We collected the Fox and then worked our way back out and up to the truck. We unloaded the guns as it was dusk and we had to drive out, but as we neared the fork in the road that last miss was still sitting very heavy on me. I told Tim lets blast out the next road and do a last second stand before heading to check in. He agreed and we hastily made our way towards the canyons edge.

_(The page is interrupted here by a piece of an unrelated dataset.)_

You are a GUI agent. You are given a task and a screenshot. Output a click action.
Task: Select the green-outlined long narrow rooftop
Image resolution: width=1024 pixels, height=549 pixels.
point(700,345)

We both chambered a shell, he grabbed the FoxPro, and we ran out across the flats until we were at the edge of the thickets. I setup watching the more open area and Tim watched over the thicket. By this time, we had about 4 minutes of shooting light left. Tim started the FoxPro and within 2 minutes I saw a Fox screaming in from the far edge of the canyon, right along the edge of the thick shrubs. I pulled up my shotgun and followed him in until he was at 30 yards and about to disappear behind a bush. I sent a load of BB's and they met their mark as the Fox front flipped then hit the dirt. It made a few short distress sounds and tried to get up, but it was a fatal shot, and the Fox fell back to the ground. I gave Tim a thumbs up and was so relieved to be able to get another Fox down for him, this time with a solid shot. We quickly gathered the Fox and made our way back to the truck, and down the hill to check in. On our way out we were blessed to see a herd of 40-50 Elk with one really nice Bull just off the road. What a way to end a weekend of our favorite outdoor activity!

We figured we might be able to pull off a 3rd place finish with what we had. We were guessing another team had found some predators more willing to show up this weekend. As we rolled into check in, we were shocked to see the next highest team had just 1 Coyote for the weekend. It truly was a rough weekend for everyone. We happened to find the most hungry and territorial predators this weekend and made all but 1 shot count!

Thanks for taking the time to read! 
- Mark



















































Sent from my SM-N960U using Tapatalk


----------



## glenway (Mar 27, 2011)

Sure must be a lot of small game for those predators to be so thick. So, how do you determine to use #4 buck versus BB loads on a given stand?

Congratulations on the productive hunts and showing those other club members how it's done.


----------



## Mark Steinmann (Jan 28, 2014)

glenway said:


> Sure must be a lot of small game for those predators to be so thick. So, how do you determine to use #4 buck versus BB loads on a given stand?
> 
> Congratulations on the productive hunts and showing those other club members how it's done.


Yeah that trick tank it's keeping the area full if all sorts of game. I was using 4 buck just to get rid of it. The Coyote coming in on that stand was just a coincidence. Haha.

Sent from my SM-N960U using Tapatalk


----------



## azpredatorhunter (Jul 24, 2012)

Nice Mark and congrats on the win. If I had a hunting vehicle and some gas money I would join PVCI just to give you a little competition ????


----------



## Mark Steinmann (Jan 28, 2014)

azpredatorhunter said:


> Nice Mark and congrats on the win. If I had a hunting vehicle and some gas money I would join PVCI just to give you a little competition


Thanks....and that would be awesome! 

Sent from my SM-N960U using Tapatalk


----------



## youngdon (Mar 10, 2010)

Another great read Mark. Congratulations on another first ! 
You and Tim make a great team.


----------